Friend: I was listening to this Jay-Z song "HOVA"!
Anyhow, he's rappin about money, girls, coming from the gutter. And theres this black dude with C.palsy listening to a walkman as well.. I'm thinkin' , man, this song is for the this guy here. He'll never make money, probably wont get the girl, but he's living his life better than anyone ever thought possible for him.
And this girl, I'm in a program that lacks a bit of direction.. I could see her reading about Escher. I was thinking, I wake up every morning and worry this shit wont pay the bills. The only person I am feeding is myself.. I dont have to worry about a baby inside.
Pig: even (off topic) hove himself may seem cheesy, but imagine how hard he really has had to work to make it. nothing is easy . though, we both know this and this sits off the topic issue, though i have no idea what the topic actually is
Friend: well sure, I love the guy.(hovah) I think he's genius. But I was thinking..this dude here, he should be idolized. He's working through a disability that none of us can imagine.
Pig: good point.
i love those moments of realization...
they are good, but they dont get the shit done for uys...i think that is my problem...i understand these moments, i understand that i am lucky, but i have done very little in the way of actually doing anything with these realizations...just leaning on em really.
Pig: man...life. hahaha
Friend: its whacked.
Pig: like, WTF?
I rest my head back against the green walls of my solitary room, letting my eyes move upwards to the light that gives no answers. Back down to the wall opposite the one my head rests on, I see Kerouac and dear Piper both looking back at me, right in the eyes. I tell myself I have them hanging on the wall, with eyes piercing my own, in order to keep me in line. Kerouac: to keep me free and to keep me writing and being real. Piper: to keep me living for a last resort of love. Though, both sets of eyes see right through me.
Where are the answers? Where is my epiphany? Frick, do I have to make my own epiphany? That’s some f’d up poop, man.

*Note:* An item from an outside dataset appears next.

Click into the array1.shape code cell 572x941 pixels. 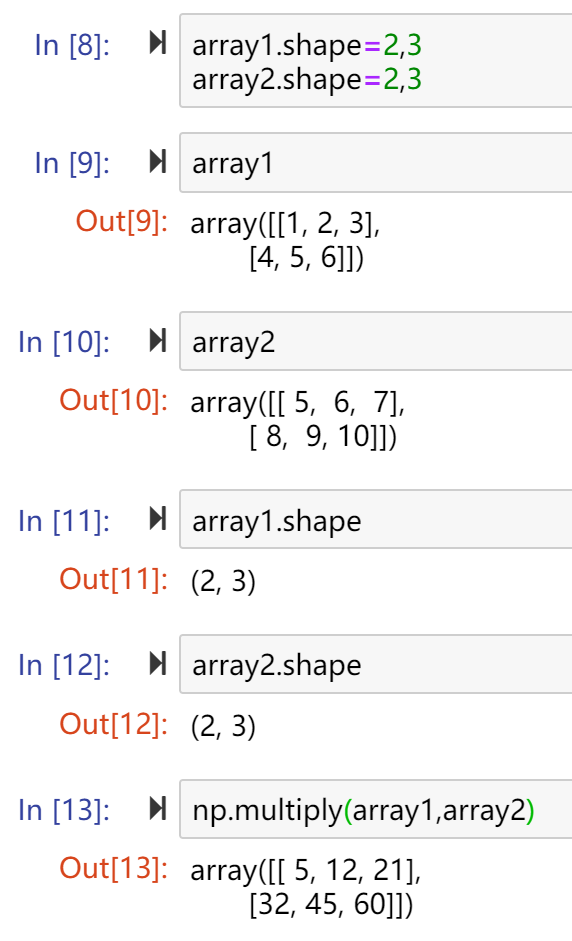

i share many of the same thoughts...almost all actually. it would have been much easier to live as a caveman, when u would have had no choice but to survive and do what you had to do. there would be no decisions to make, no standards to live up to and no definition of successful to which we feel we have to mould ourselves into. make offspring, eat, sleep and take in the still green and aromatic surroundings which must have been so relaxing when u werent being chased by a sabre tooth tiger
Posted by: eli | April 29, 2006 at 05:26 PM
it really is weird...but i think that many small 'epiphanies' can actually be more powerful than one large striking anomaly..not that you are waiting for something huge. i am not so much older than you guys...but i can tell you that things have an odd way of sorting themselves out...one day you will wake up in another bed...another country....beside another person...who knows..and these things can really change how you perceive the world around you...what the hell am i doing in ireland? why did i live in tokyo? i am the 'home body' and now i am in a bizarre world...and, you know what? life is pretty good. my job is great, but there is still a dink in every job...people litter...everyone still needs to improve on a lot of areas...but people are making their way through...happily...it sounds a wee bit frommage-ee but enjoy your time of limbo...cause once you know what to do...then it feels like you never get the time or chance to decide...to be flexible...to make changes....so the fire continues to burn...just takes a new direction...but yes, it is amazing how something so small can change or impact one in such a profound way...
one little example...we were out and about...it started raining like mad...because we had some bags, we decided to hair a cab home...on the 3rd hail, and lovely guy pulled up and gave us a lift..(incidently: he is the first person in dubin to say 'where are you from' instead of 'what part of america are you from?'...so we got to talking and we said we were living in tokyo..and he was intrigued....said things had been going really rough...and that he needed a change...and driving a taxi was good for a bit...but he needed an epiphany! we gave him the info about japan...and he said he was off! i bet he is there now...all by chance...ya wake up one morning.,..and by the time you go to bed...you have all but committed to schleppign tothe other side of the world...just cause of someone you met..by chance...i am a big believer of 'things happed for a reason'....kay....i can babble all night...but be semi-aware of the subtle offers and suggestions...one might be for you...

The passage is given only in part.